London: The once-beleaguered European media sector, the worst performing index in the second quarter, is making a comeback, but while the business-to-business space is performing well, caution exists among broadcasters.
The DJ STOXX European media index, the worst performer in the second quarter, only returning 1.53%, is now outpacing 10 out of 18 other sectors in Europe in the third quarter.
Top picks among fund managers included United Business Media , Reed Elsevier and Informa for their steady subscription-based income streams, and Publicis, because it is geared towards economic recovery.
However, companies were being chosen only on a stock-specific basis, with fund managers avoiding broadcasters because of concerns that revenues would be hit by advertising going on to the Internet.
Fund managers were favouring the business-to-business space as companies have strong balance sheets and have been able to generate revenues despite the recession.
Professional publishers are on a free cash flow yield of 7.2% for 2009 earnings, with the only other sectors higher telecoms and healthcare.
“As time goes on it is coming out that these businesses are sustainable. These companies have very good de-gearing potential because of their low capital intensity and resultant high cash generation. There is significant upside to these stocks,” said Jamie Seaton, a fund manager at SVG Investment Managers.
For example, British media group UBM said in late July it was on track to meet 2009 market expectations and raised its dividend, while Informa said it would probably exceed last year’s adjusted operating profit margin.
The stocks were up 19 percent and 42%, respectively, since the beginning of this quarter, compared to 6.2% and 1.2% falls the previous quarter.
Meanwhile, Goldman Sachs has recently added Reed to its “conviction buy” list and said that “margins should be supported by (its) cost saving programme.”
Reed is up 5% this quarter compared to dropping nearly 10% in the previous one.
There is some good news for companies who depend heavily on the advertising market. ZenithOptimedia forecast that the downturn in global advertising is approaching its lowest point and, after a fall of 8.5% in 2009, the industry should see a mild recovery in 2010.
A stock that managers think will benefit from this upturn in advertising is Publicis, and fund management group SWIP holds the company in their European portfolios.
“Publicis quarter two results were solid and margins have held up well. The market also likes it for its potential when a recovery starts to happen,” said Chris Clarke, investment director on the European Equity team at SWIP.
Publicis shares have been steadily gaining this year and are up around 42%, following a 31% slump in 2008.
However, managers and analysts were still wary about advertising for broadcasters and said some television companies had already outperformed to a level where there was unlikely to be any further upside.
Goldman Sachs said recently in a note that TF1 was overbought and downgraded the company to “sell”. The stock trades at 11 times normalized/2012E P/E versus broadcaster peers at 10 times and the media sector 9 times.
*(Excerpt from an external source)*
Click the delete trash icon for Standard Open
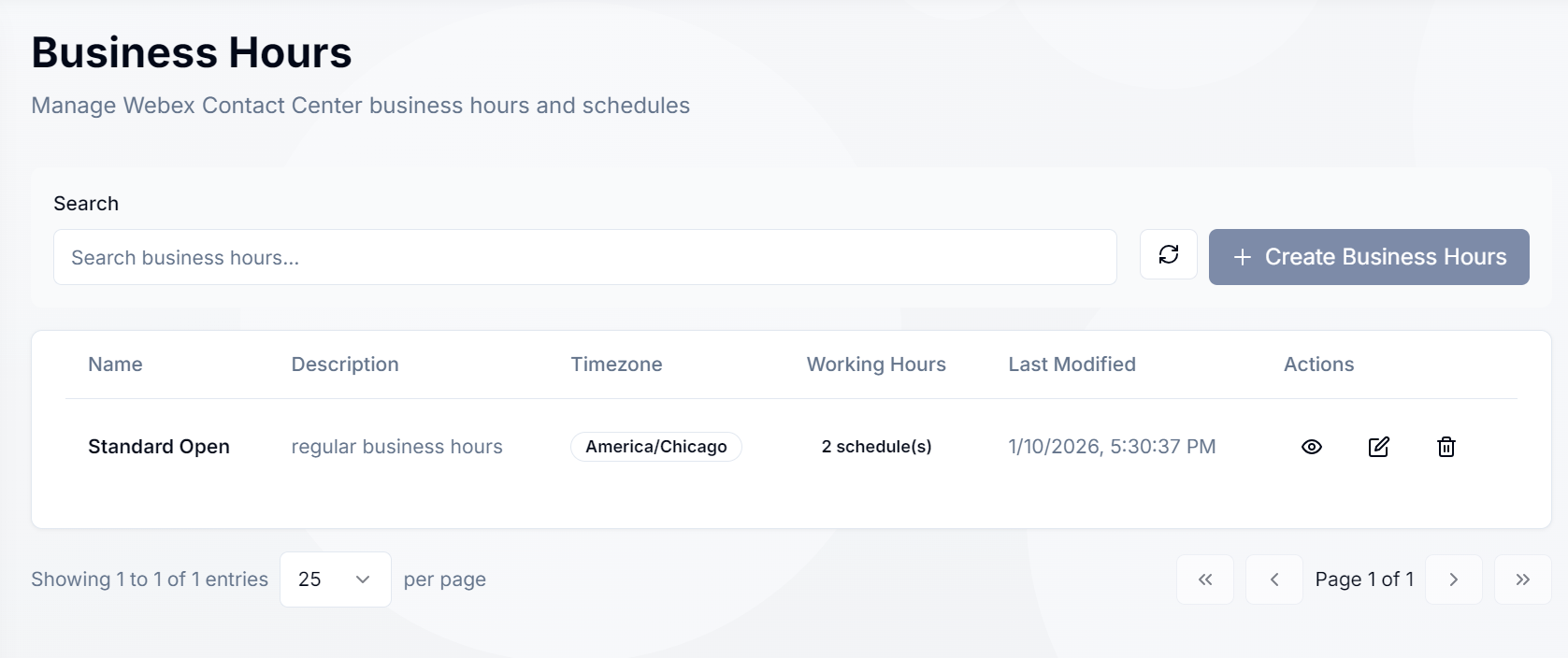tap(1446, 447)
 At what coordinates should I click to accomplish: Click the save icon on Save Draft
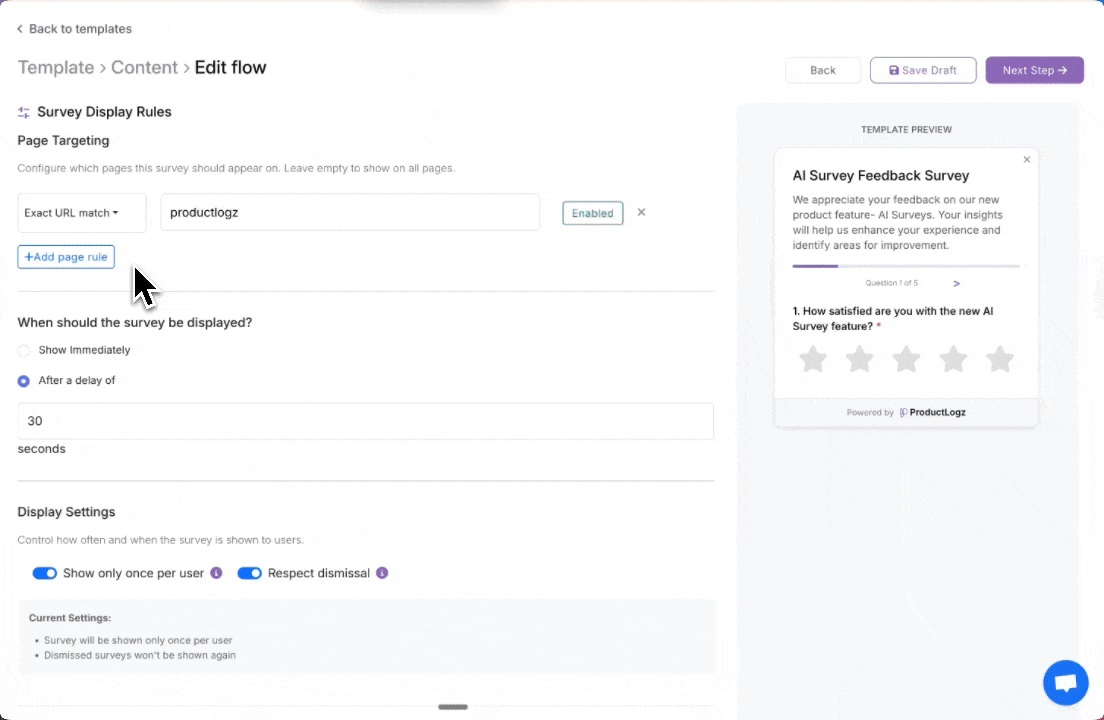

The broker noted that TF1’s third-quarter results, due on November 10 are likely to show continued pricing pressures.
Fund management group Invesco also does not favour broadcasters.
“We are staying clear of broadcasters in continental Europe because they tend to be exposed to the advertising cycle and balance sheets on a whole remain fairly stretched,” said Luke Stellini, product director for European equities at Invesco.
Seaton does not have any exposure to broadcasting as he said the sector is structurally challenged by new forms of media such as the Internet.
“We use to sit around and watch television but now we are spending time surfing the Internet and accessing media in different formats,” Seaton said.